ScaleOps Scales Up as $21.5M Funding Fuels Automated Cloud Growth for Businesses

By Greg Tavarez, TMCnet Editor  |  December 26, 2023

The growing complexity and interconnectedness of cloud-native and Kubernetes environments has placed a growing burden on managing them. Static configurations for container sizing, scaling thresholds and node type selection in Kubernetes clash with the dynamic nature of resource consumption and demand.

This means that engineers struggle to avoid under and overprovisioning cloud resources by manually adjusting them to constantly shifting needs. The result? Millions of dollars are wasted on idle resources or crippling application performance during peak demand.

ScaleOps, a Tel Aviv-based startup, is on a mission to automate the management of cloud environments.

“Experienced engineers spend hours trying to predict demand, running load tests and tweaking configuration files for every single container. It's impossible to manage this at scale,” said Yodar Shafrir, ScaleOps' co-founder and CEO. “We realized there's a huge need for a context-aware platform that can optimize these constantly changing environments automatically, adapting to changes in demand in real-time."

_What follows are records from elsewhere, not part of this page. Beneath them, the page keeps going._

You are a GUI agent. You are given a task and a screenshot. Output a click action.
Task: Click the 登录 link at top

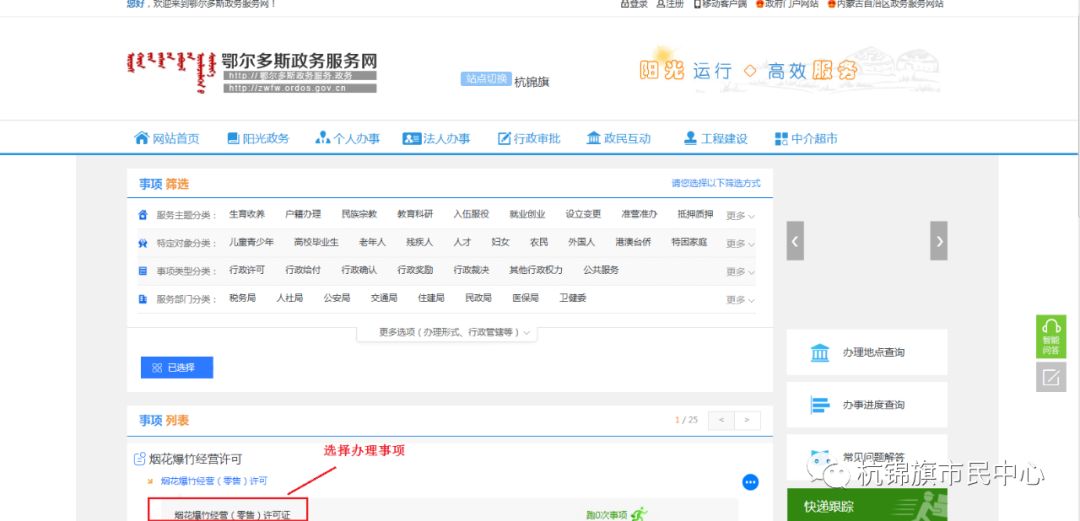point(634,4)
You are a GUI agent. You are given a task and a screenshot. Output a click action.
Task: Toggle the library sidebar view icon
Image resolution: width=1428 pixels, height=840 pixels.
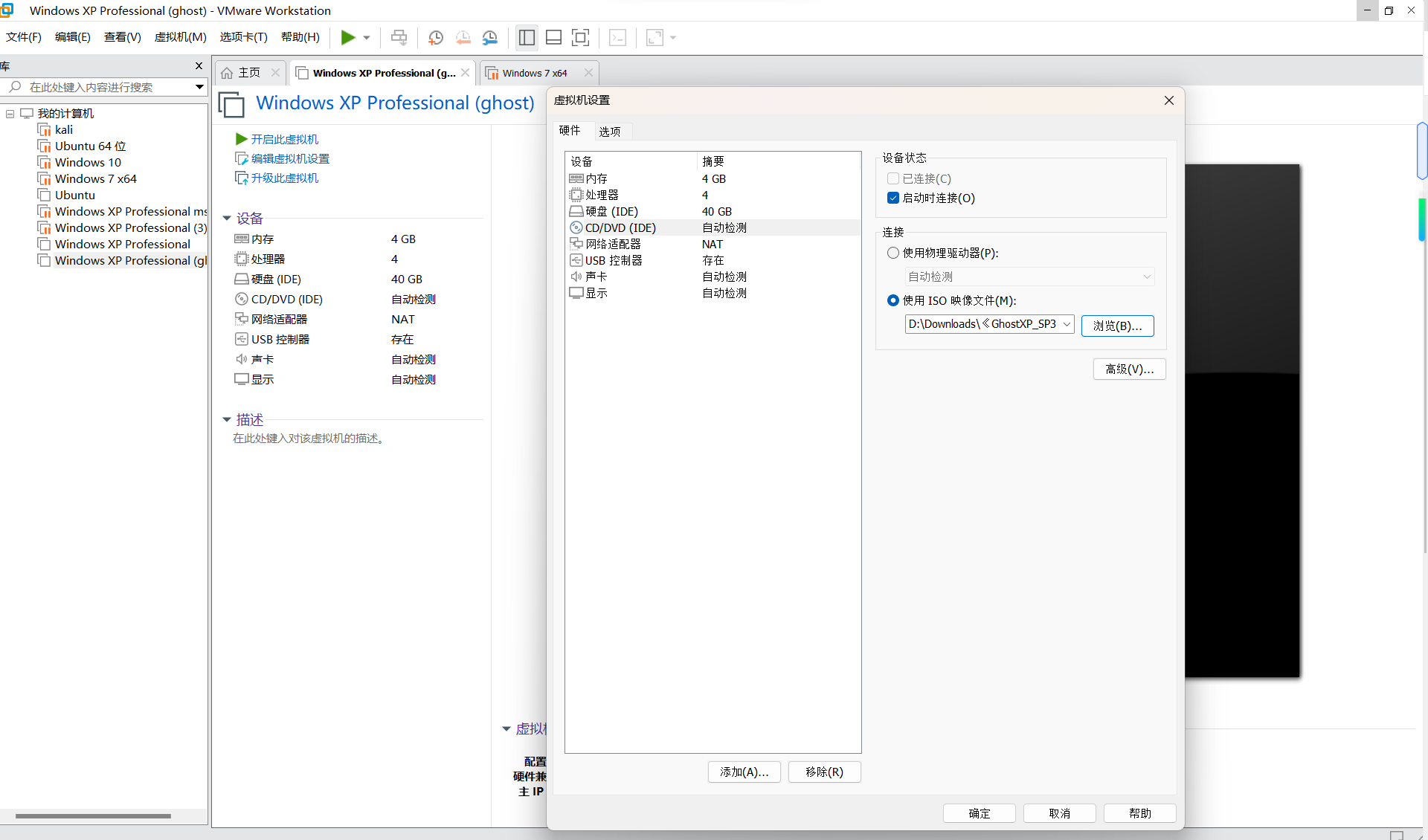(527, 37)
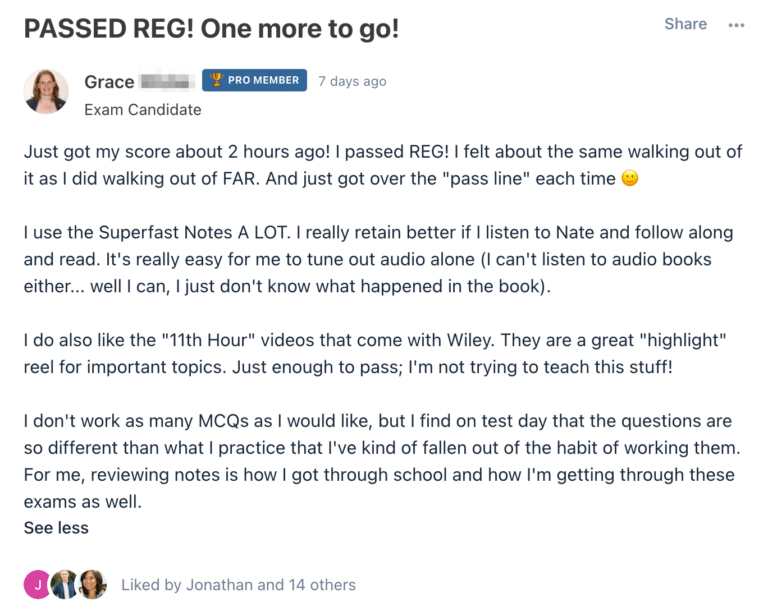
Task: Click the 11th Hour videos paragraph
Action: click(x=375, y=354)
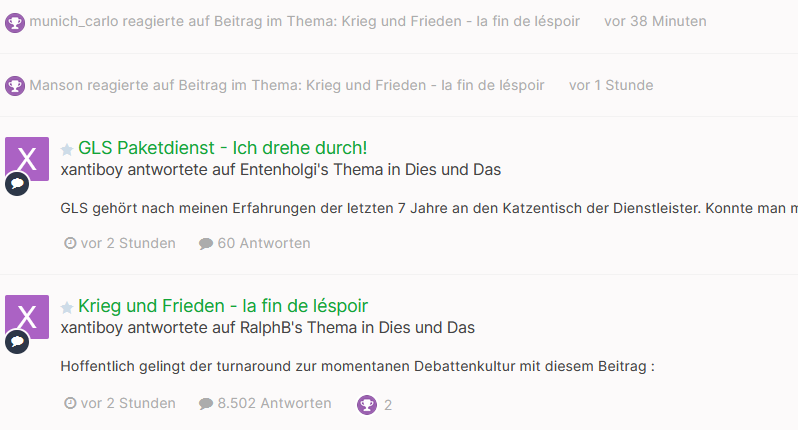Click the trophy icon beside munich_carlo's reaction
Image resolution: width=798 pixels, height=430 pixels.
(x=15, y=23)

In a recent step toward meeting that need Shafrir pointed out, ScaleOps announced $21.5 million in funding for a fully automated cloud-native resource orchestration platform. The company wants to continue to allow organizations to focus on their core business objectives and dramatically reduce cloud costs. To date, ScaleOps has attracted a customer base of companies that use the platform to fully automate their production environments, achieving around 80% cloud cost savings and delivering better-running applications.

The fully automated platform continuously optimizes and manages cloud-native resources during runtime. The platform is installed in two minutes on any cloud provider, on-premises and in air-gapped environments.

Additionally, ScaleOps ensures application scaling matches real-time demand. Instead of static allocations, it allocates resources dynamically, automatically rightsizing containers based on application needs. The platform also ensures every container runs in the most suitable node type, significantly cutting cloud costs.

"The only way to free engineers from ongoing, repetitive configurations and allow them to focus on what truly matters is by completely automating resource management down to the smallest building block: the single container," said Shafrir. "By employing AI, the ScaleOps platform is context-aware and autonomously handles resource management for engineers, lowering infrastructure costs and delivering better performance."

The Seed and Series A funding rounds were led by Lightspeed Venture Partners, NFX and Glilot Capital Partners.